Übungsaufgabe =
Führe den Textauszug über Susan Neimans Vergleich der Erinnerungspolitik in Deutschland und den USA im Anschluss an seine letzte Zeile fort.

Einübung in den Universalismus

Kann die deutsche Auseinandersetzung mit der Nazi-Vergangenheit Vorbild sein für die Bewältigung des Rassismus in den USA? Die historischen Bedingungen sind grundverschieden, doch beide Nationen müssen irgendwie mit ihrer Gewaltgeschichte umgehen, analysiert die amerikanische Philosophin Susan Neiman.

Von Angela Gutzeit |
Susan Neiman, amerikanische Philosophin und Direktorin des Potsdamer Einstein Forums
Susan Neiman über Erinnerung und Geschichtspolitik: „Von den Deutschen lernen“ (dpa-Zentralbild / Karlheinz Schindler)

Material =
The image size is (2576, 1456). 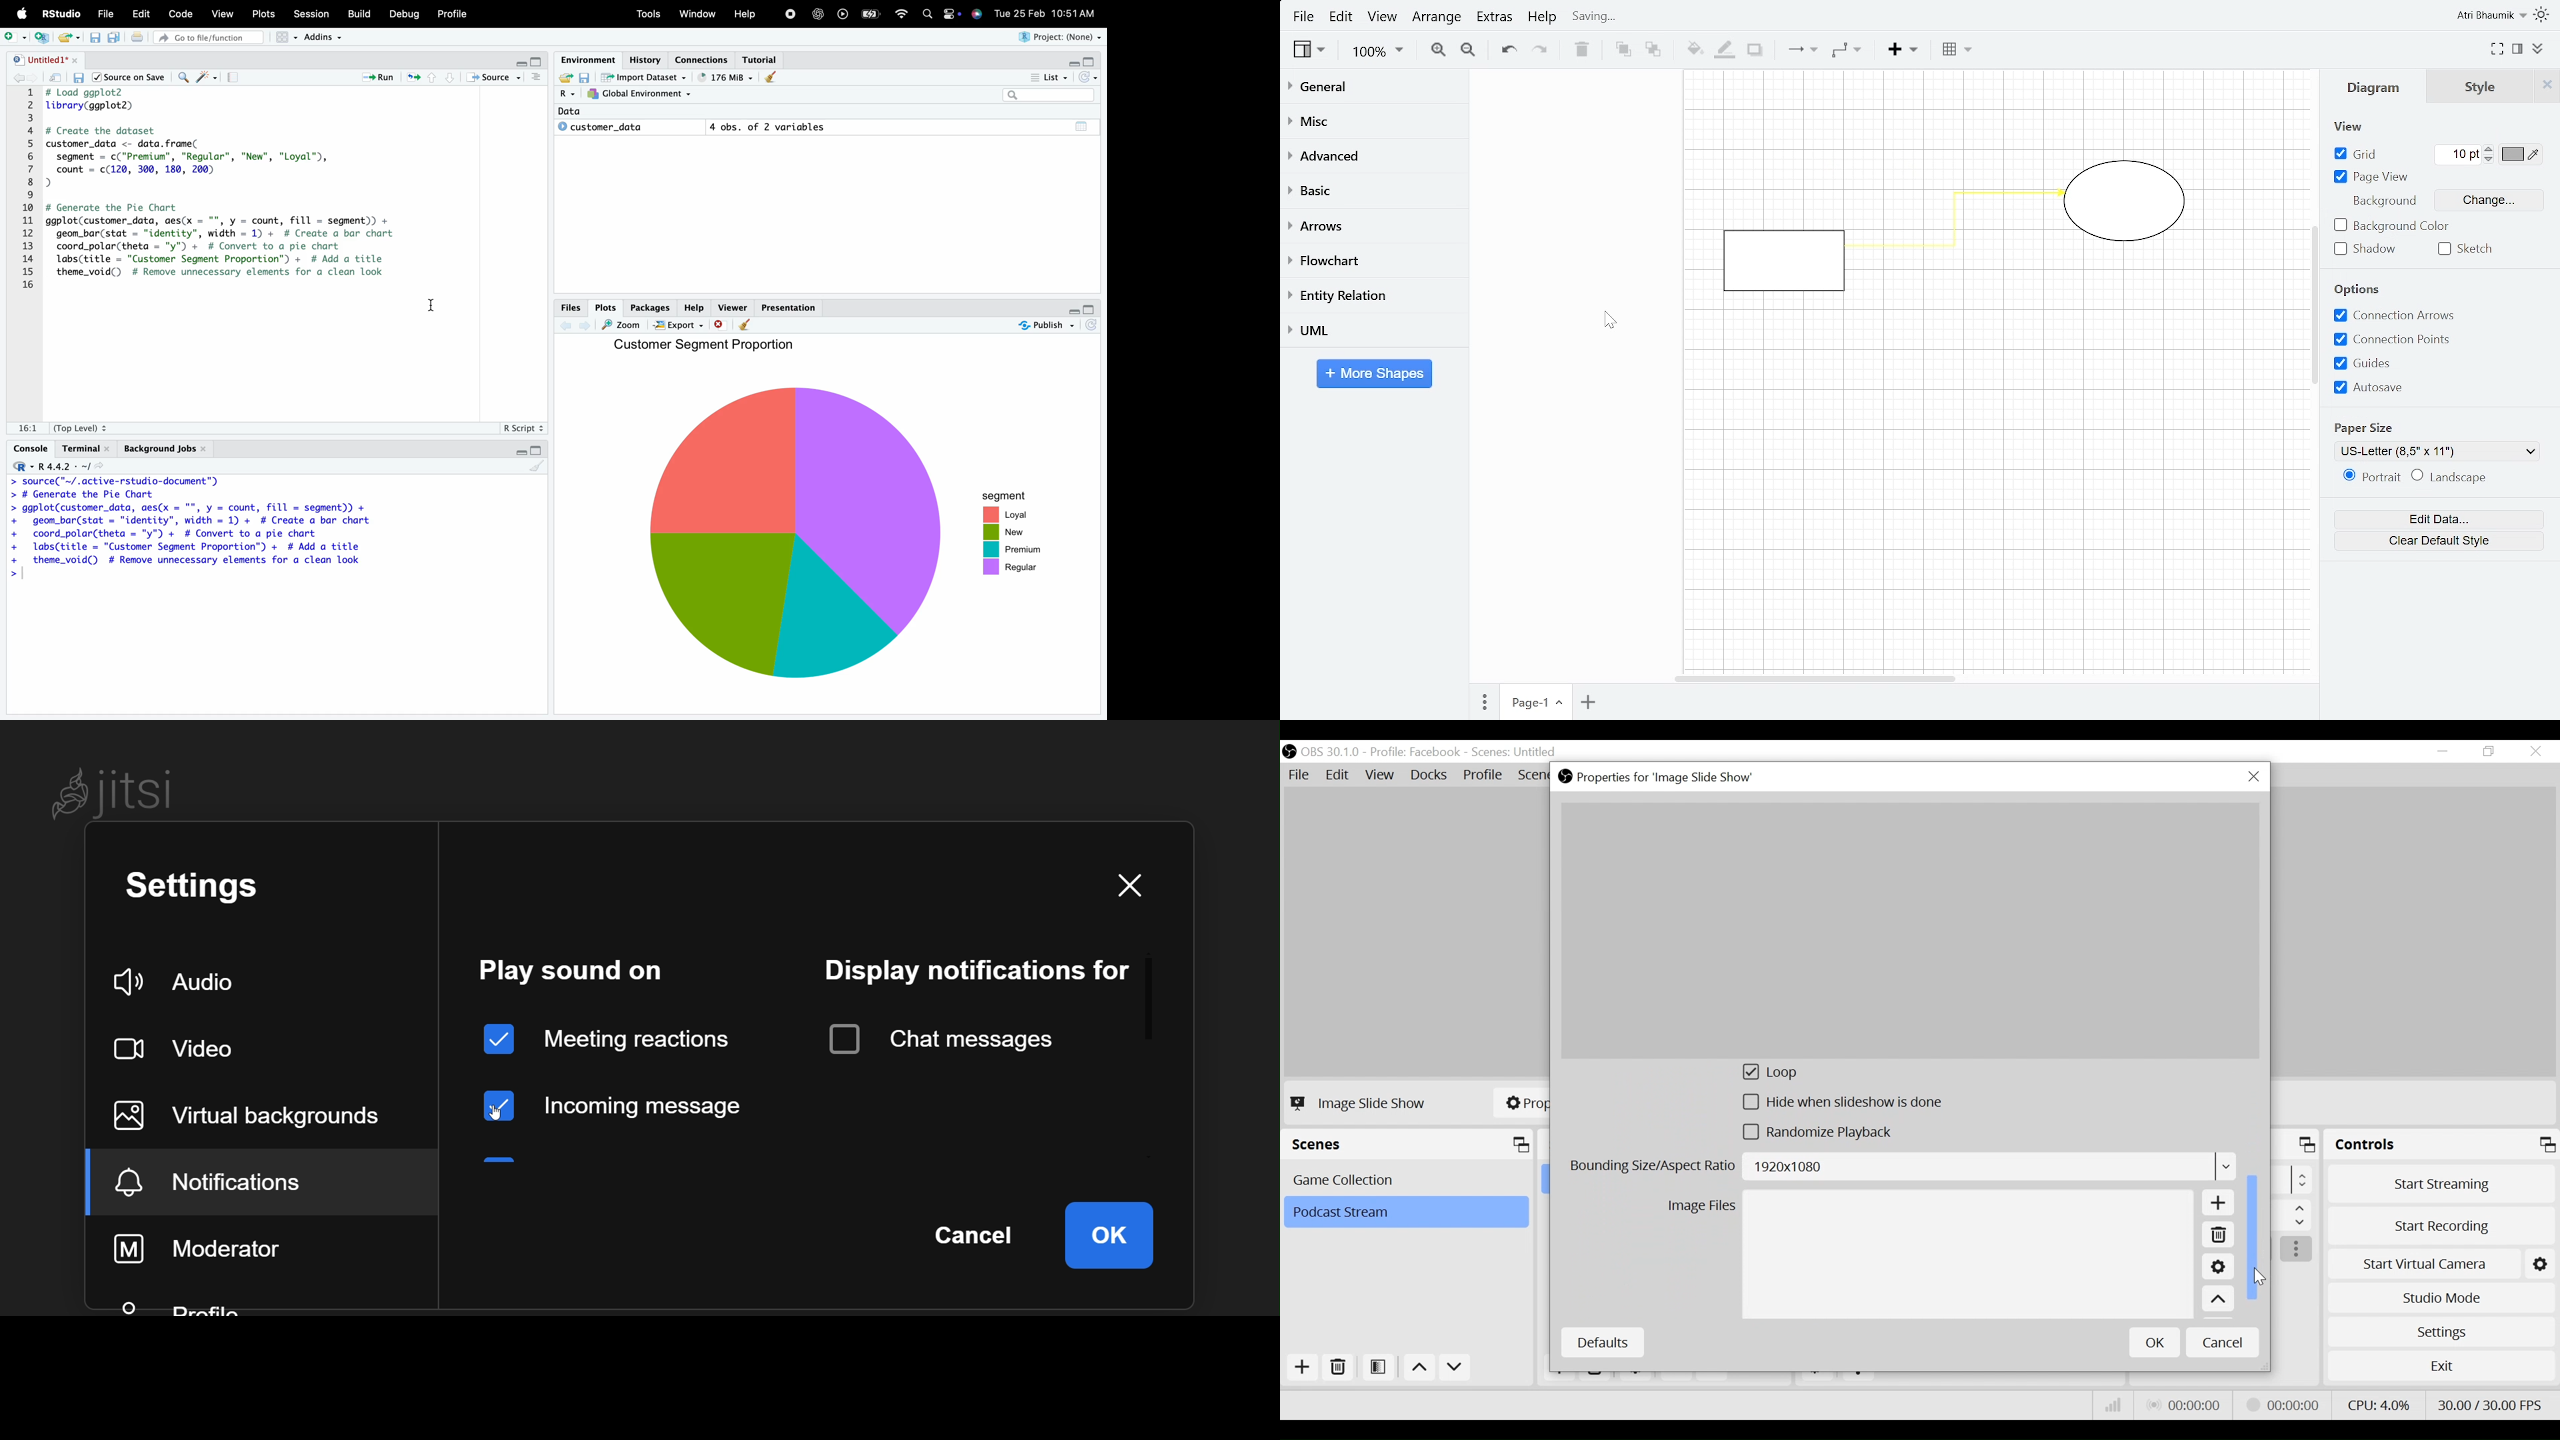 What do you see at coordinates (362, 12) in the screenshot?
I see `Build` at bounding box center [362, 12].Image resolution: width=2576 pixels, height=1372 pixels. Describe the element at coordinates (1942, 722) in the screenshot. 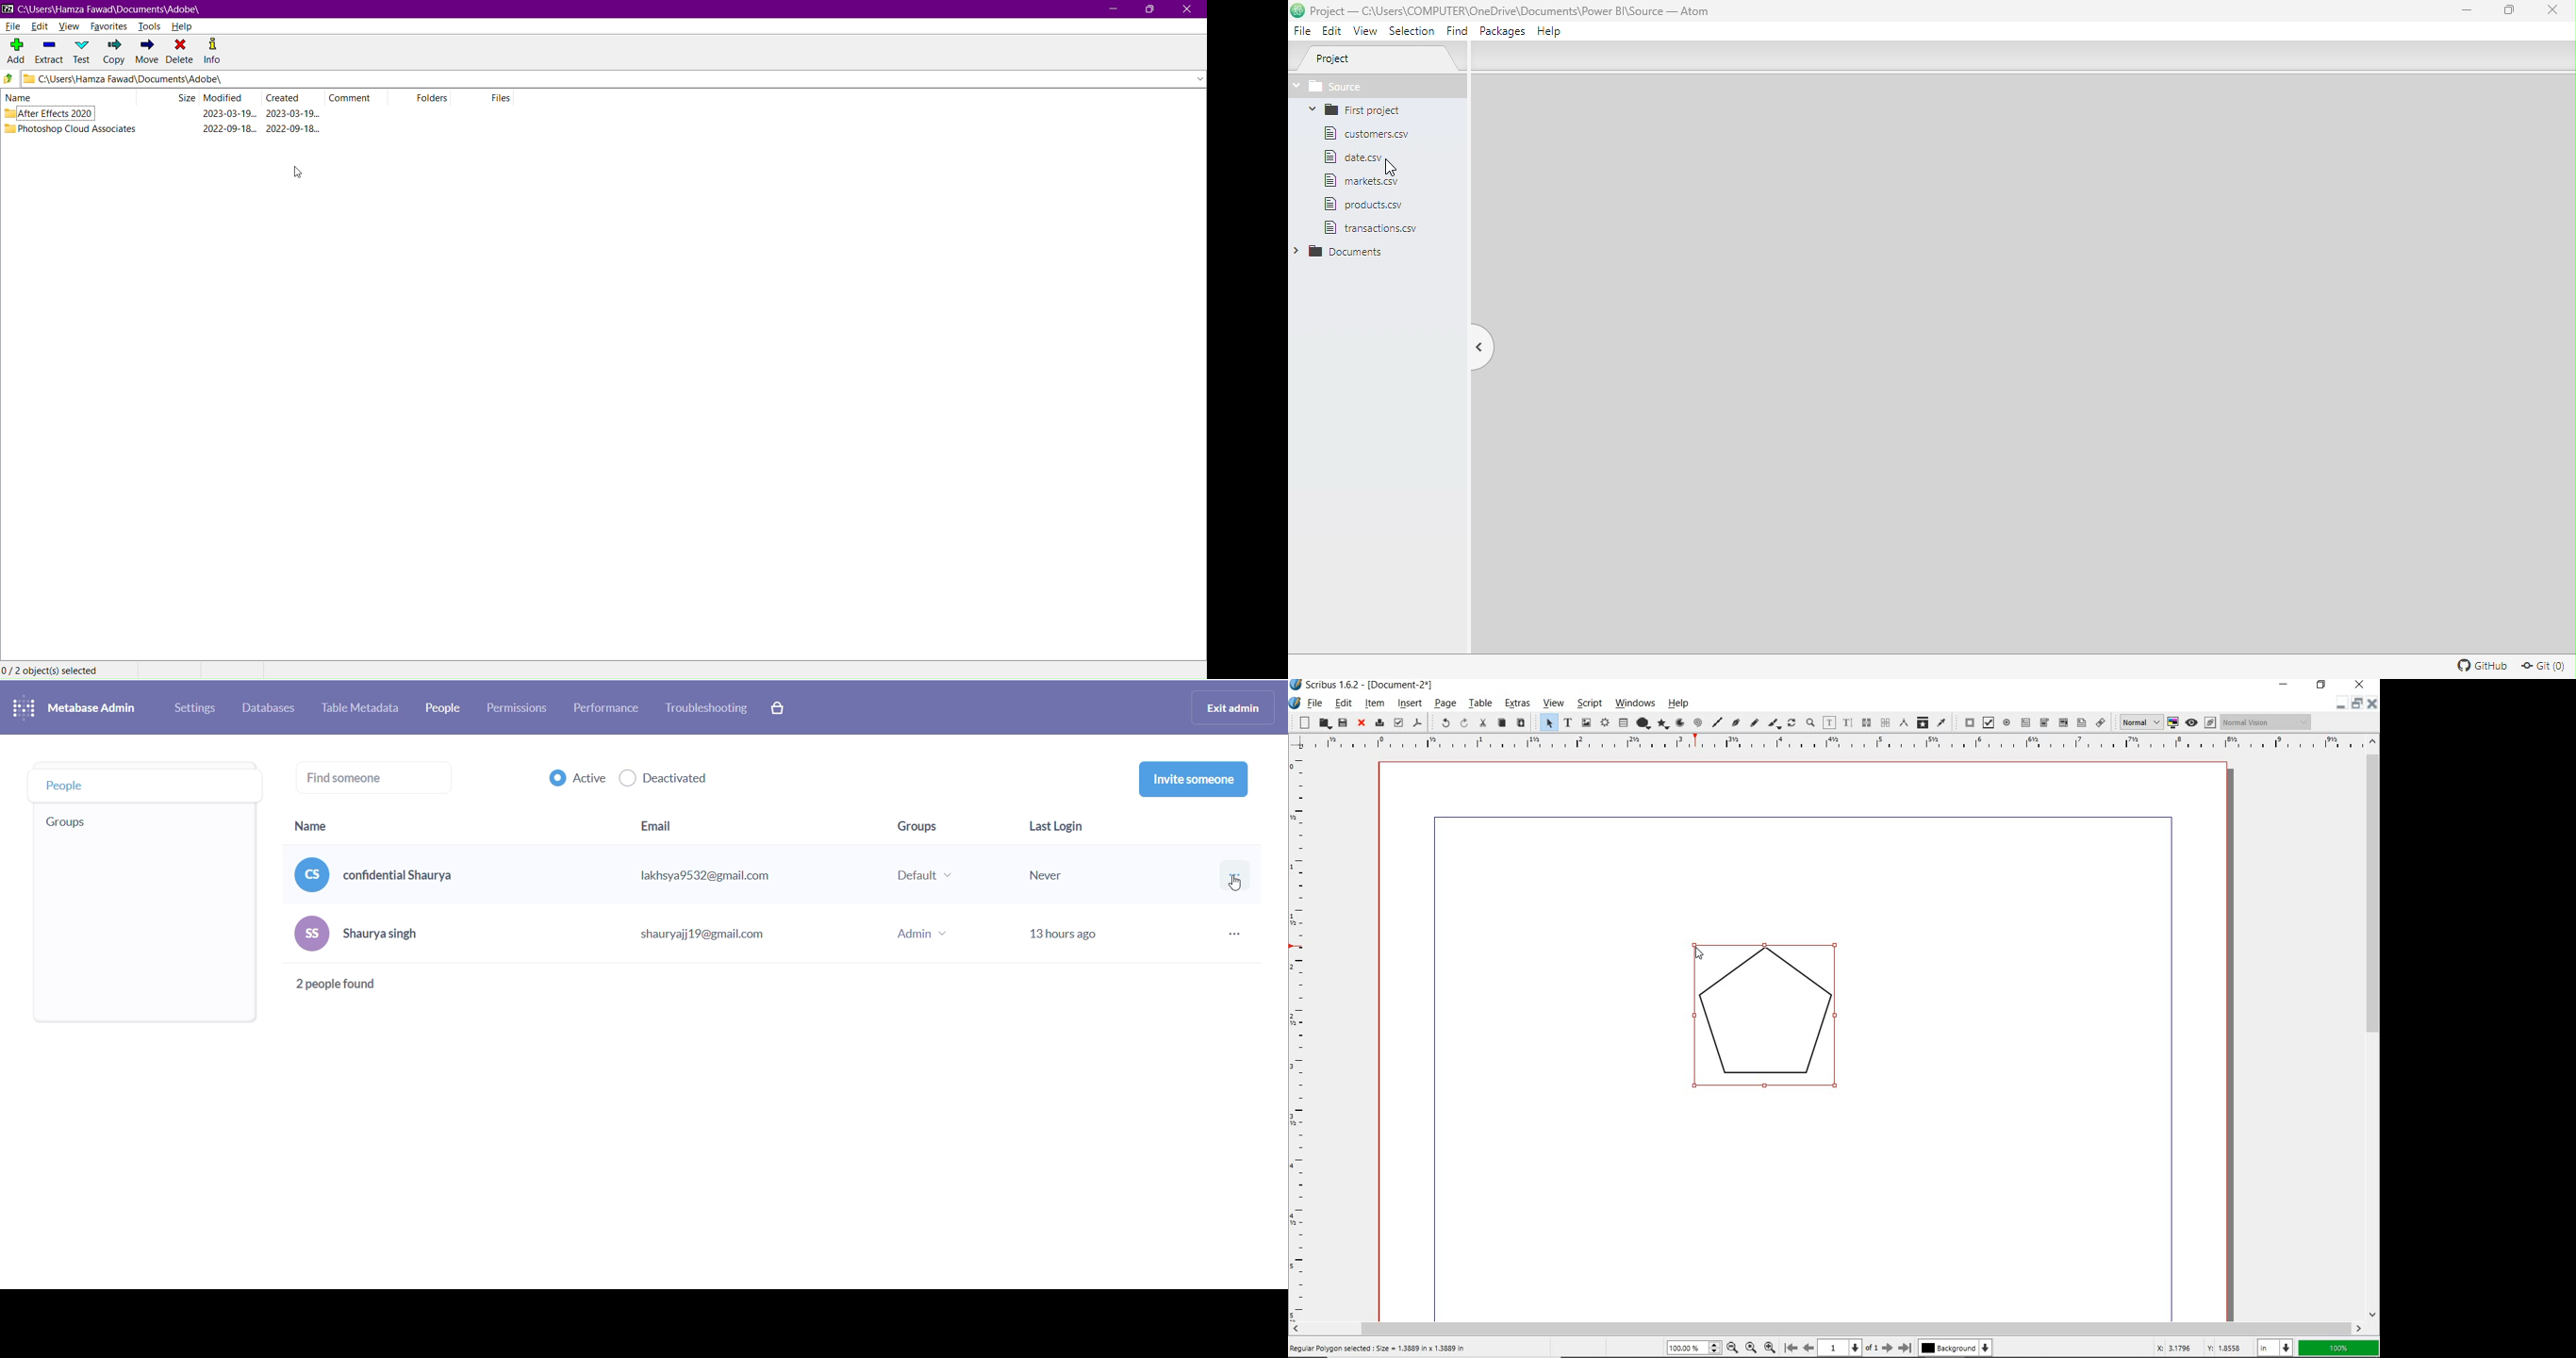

Lösung =
"Vergangenheitsaufarbeitung". Susan Neiman erinnert sich, dass dieses sperrige Kompositum eines der ersten Wörter war, die sie in ihren deutschen Wortschatz aufnahm. Zufall war das nicht. Die Amerikanerin kam 1982 nach Berlin, um Philosophie zu studieren. Eine spannende Zeit. Die Westdeutschen fingen gerade erst damit an, sich ihrer Vergangenheit zu stellen. Und die konfrontative Ost-West-Situation, bekräftigt durch Mauer und Stacheldraht, hatte im West-Berlin der 60er- bis 80er-Jahre ein ganz besonderes Insel-Klima geschaffen, ein Laboratorium für neue Lebens- und politische Aktionsformen. Davon war auch die amerikanische Studentin Susan Neiman zutiefst beeindruckt, wie sie im Prolog ihres neuen Buches schildert:
"Ich war bald wie berauscht von dem erregenden Eindruck der Unbekümmertheit, dem Gefühl, in einer Zwischenwelt gestrandet zu sein. Berlin, das war weder Ost noch West, sondern ein staatlich subventionierter Experimentierplatz zwischen beiden. Berlin war übersät mit den Erinnerungen an den Krieg, die niemand beseitigt hatte. (…) Jeden Augenblick von Ruinen der einen oder anderen Art umgeben zu sein – die Kulturkneipe ‚Die Ruine‘ hatte ihre bröckligen Wände zu einem punkigen Fetisch erhoben – machte es einem in nüchternem Zustand verdammt schwer, nicht an Geschichte zu denken."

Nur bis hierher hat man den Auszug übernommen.